資生堂、緊張によるストレスで皮膚から特徴的なニオイが発生することを発見

Emotional, Burning, Unlimited Tuned Laboratory

資生堂は、皮膚表面から放出される気体(皮膚ガス)に着目し、緊張による心理的ストレスが加わることで特徴的なニオイが皮膚ガスとして放出される現象を発見し、その成分として2化合物を特定しました。
これは、2017年4月に発表した「ノネナール(加齢臭)が皮膚ガスとして皮膚表面から放出されている」という知見に続く皮膚ガスの研究成果です。今回の知見は皮膚ガスが生理的に重要な指標であり、心理的変化も捉えることが出来ることを示すものです。また、このニオイに対して、強いニオイでマスキングするのではなく、ニオイを包み込んで目立たなくする独自のSTアンセンティッド技術を開発しました。
※本研究は第36回日本生理心理学会で発表しました。

皮膚ガスの特性

皮膚ガスは体調、加齢、情動、食事などを反映して変化します。皮膚ガスの中にはアセトンなどほぼ無臭のガスもありますが、ノネナールや食べた物に由来するニオイのガスもあり、本人や周囲がそのニオイを感じることがあります。

緊張によるストレスで発生するニオイの発見

資生堂は長年にわたり、調香師による香りの創出だけでなく、臭気判定士による体臭の研究を行ってきました。その中で、人が緊張によるストレス状態にあると硫黄化合物のような特有のニオイが発生することに気づきました。この現象を科学的に確認するために、インタビューストレス試験*1を実施した結果、この特有のニオイの発生には再現性があることを確認しました。
*1 初対面のインタビュアーからの質問に20分間回答し続ける試験。本試験では、リラックスしている時と比べて、心拍数が増し交感神経が優位となり、さらにはストレスホルモンと言われるコルチゾールが唾液中で増加し、緊張によるストレス状態を生じます。

特徴成分の特定

緊張によるストレスで発生するニオイ成分が何であるかを分析するため、インタビューストレスを受けた人の皮膚ガスを、中の空気を純窒素ガスに置換した専用の器具を用いて採取しました。

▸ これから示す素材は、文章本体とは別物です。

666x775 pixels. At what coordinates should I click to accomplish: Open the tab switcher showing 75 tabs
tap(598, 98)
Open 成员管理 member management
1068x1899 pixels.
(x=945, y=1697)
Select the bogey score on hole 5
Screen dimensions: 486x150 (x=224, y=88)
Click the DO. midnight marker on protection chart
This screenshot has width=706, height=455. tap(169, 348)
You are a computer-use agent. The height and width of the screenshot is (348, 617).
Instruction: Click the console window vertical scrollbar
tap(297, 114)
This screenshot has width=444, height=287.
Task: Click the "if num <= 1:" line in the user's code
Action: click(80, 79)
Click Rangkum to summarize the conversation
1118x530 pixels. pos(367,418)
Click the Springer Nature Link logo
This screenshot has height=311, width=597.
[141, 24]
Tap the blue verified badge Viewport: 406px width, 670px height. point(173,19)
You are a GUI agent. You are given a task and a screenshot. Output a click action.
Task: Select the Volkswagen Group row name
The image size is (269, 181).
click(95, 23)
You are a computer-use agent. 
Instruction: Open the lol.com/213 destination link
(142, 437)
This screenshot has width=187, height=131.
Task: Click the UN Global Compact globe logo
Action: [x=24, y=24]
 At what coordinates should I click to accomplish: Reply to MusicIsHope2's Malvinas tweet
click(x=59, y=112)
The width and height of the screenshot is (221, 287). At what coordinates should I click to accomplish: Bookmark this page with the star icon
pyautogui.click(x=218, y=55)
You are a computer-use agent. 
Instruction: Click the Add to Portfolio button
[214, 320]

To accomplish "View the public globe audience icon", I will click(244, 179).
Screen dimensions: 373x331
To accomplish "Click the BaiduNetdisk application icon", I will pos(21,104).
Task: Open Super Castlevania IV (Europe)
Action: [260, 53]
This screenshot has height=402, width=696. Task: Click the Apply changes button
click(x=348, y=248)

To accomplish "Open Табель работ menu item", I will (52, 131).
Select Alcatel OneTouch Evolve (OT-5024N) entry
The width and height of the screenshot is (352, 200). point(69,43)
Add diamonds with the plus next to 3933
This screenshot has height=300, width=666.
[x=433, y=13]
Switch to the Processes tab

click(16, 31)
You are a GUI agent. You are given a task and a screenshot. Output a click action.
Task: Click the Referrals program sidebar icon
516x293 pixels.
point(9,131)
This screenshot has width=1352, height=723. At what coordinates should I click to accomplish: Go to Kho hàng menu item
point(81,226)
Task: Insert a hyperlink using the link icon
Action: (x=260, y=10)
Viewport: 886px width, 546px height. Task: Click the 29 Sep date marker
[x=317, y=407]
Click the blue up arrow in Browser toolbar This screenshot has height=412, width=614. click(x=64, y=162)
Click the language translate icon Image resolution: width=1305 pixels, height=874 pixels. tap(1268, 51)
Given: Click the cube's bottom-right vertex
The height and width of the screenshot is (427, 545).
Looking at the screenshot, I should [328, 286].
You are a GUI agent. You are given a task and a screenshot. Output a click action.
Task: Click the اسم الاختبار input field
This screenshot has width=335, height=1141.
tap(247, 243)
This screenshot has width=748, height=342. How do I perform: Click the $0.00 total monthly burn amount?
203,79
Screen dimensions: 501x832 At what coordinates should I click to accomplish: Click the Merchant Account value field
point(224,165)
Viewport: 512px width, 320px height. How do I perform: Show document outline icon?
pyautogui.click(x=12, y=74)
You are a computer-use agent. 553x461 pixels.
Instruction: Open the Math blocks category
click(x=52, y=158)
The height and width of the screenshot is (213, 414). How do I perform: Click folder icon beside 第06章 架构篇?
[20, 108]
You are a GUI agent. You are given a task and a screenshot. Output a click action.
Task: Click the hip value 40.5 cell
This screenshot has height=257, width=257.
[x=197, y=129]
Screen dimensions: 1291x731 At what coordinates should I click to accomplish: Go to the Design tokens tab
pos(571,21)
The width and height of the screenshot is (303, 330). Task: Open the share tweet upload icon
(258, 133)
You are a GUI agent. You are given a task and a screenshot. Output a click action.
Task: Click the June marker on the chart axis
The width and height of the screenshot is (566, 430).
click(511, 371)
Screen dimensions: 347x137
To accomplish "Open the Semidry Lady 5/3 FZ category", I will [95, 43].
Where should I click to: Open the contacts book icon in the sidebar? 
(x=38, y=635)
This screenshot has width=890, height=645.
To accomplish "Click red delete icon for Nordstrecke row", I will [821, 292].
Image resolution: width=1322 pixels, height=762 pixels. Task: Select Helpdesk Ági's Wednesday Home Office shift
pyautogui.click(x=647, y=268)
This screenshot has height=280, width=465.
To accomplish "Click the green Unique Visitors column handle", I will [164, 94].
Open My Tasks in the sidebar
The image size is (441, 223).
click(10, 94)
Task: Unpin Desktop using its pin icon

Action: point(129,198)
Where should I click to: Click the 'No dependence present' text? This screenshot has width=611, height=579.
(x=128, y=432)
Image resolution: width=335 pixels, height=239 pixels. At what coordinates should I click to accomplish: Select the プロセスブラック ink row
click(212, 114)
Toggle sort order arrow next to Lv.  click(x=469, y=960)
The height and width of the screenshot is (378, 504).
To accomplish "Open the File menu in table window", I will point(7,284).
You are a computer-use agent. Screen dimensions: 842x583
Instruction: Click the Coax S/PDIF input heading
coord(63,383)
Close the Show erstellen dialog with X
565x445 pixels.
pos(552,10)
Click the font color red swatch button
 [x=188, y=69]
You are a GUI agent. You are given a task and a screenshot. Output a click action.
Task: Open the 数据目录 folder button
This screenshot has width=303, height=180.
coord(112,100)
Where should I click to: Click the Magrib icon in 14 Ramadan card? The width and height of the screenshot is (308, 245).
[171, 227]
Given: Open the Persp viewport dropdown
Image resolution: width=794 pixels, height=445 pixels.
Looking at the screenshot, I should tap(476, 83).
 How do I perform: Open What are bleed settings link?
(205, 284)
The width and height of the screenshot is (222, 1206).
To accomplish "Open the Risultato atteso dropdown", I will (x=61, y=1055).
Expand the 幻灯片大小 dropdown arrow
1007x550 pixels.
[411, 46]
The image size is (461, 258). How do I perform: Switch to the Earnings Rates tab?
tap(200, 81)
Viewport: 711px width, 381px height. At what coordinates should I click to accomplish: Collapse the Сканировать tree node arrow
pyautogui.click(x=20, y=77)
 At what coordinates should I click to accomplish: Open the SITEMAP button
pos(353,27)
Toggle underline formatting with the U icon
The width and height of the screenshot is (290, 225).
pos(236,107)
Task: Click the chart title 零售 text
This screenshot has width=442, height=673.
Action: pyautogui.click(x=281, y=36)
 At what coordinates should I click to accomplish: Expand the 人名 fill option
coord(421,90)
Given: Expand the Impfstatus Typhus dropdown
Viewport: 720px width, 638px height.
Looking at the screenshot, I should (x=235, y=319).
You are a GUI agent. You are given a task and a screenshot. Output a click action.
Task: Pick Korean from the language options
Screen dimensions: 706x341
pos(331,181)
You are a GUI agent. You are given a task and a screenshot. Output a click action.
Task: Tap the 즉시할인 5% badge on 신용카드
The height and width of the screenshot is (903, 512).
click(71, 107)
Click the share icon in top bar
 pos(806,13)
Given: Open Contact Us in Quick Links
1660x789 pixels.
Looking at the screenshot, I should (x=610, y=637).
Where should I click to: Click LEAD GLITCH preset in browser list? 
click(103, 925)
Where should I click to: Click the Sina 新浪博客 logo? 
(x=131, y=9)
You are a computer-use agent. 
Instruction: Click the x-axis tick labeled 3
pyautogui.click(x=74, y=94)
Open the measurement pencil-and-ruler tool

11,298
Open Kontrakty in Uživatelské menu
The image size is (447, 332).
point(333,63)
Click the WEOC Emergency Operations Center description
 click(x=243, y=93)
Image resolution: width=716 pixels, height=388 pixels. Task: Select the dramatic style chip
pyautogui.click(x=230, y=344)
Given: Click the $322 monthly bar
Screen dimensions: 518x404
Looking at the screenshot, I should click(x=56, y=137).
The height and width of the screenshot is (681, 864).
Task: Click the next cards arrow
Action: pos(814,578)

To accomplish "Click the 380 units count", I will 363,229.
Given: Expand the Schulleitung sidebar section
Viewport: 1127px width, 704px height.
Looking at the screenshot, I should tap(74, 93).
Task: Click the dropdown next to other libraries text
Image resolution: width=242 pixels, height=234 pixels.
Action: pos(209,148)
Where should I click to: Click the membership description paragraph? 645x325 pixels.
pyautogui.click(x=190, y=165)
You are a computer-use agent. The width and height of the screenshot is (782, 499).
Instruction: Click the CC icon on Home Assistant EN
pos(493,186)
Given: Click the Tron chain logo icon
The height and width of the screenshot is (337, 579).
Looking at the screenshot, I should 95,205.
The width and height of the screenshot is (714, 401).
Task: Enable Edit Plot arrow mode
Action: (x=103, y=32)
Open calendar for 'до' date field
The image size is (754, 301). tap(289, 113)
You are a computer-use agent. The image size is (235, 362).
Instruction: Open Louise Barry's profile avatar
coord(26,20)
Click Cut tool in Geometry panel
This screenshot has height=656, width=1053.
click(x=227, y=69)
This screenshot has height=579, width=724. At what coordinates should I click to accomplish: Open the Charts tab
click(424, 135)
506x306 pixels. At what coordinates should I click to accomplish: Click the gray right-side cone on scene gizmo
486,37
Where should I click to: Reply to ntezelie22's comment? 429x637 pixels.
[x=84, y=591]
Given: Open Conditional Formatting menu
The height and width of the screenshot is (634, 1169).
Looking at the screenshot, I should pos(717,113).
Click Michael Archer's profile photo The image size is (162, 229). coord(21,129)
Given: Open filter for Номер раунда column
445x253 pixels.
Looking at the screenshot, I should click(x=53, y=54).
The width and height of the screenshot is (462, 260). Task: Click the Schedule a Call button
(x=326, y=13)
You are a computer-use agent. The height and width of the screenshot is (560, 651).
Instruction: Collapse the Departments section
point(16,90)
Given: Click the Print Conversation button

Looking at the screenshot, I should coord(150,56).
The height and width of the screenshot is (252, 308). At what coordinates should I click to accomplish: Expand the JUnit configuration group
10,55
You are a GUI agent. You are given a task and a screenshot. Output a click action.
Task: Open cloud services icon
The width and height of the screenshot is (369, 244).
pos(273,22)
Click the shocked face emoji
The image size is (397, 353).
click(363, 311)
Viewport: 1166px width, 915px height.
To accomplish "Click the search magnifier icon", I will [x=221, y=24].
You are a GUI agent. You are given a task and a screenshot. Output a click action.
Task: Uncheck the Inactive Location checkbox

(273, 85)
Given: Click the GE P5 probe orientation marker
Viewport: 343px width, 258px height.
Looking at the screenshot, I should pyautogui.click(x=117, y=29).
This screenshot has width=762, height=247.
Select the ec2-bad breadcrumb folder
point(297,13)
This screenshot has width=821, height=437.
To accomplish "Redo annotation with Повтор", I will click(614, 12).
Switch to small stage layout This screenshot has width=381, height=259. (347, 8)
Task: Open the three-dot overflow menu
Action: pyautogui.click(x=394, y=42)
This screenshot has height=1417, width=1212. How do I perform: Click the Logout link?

採取した全ての人の皮膚ガスを臭気判定士が確認した結果、特有の「硫黄化合物系のニオイ」がすることを発見しました。さらに、このニオイの原因となる物質を特定するためGC/MS-ODP*2を用いて分析した結果、主要成分がジメチルトリスルフィド(dimethyl trisulfide, DMTS)とアリルメルカプタン(allyl mercaptan, AM)であることを見出し、この2成分を「STチオジメタン」と名付けました。
*2 GC/MS-ODP:匂い嗅ぎ付ガスクロマトグラフ質量分析計。分析と同時にニオイの確認ができる装置。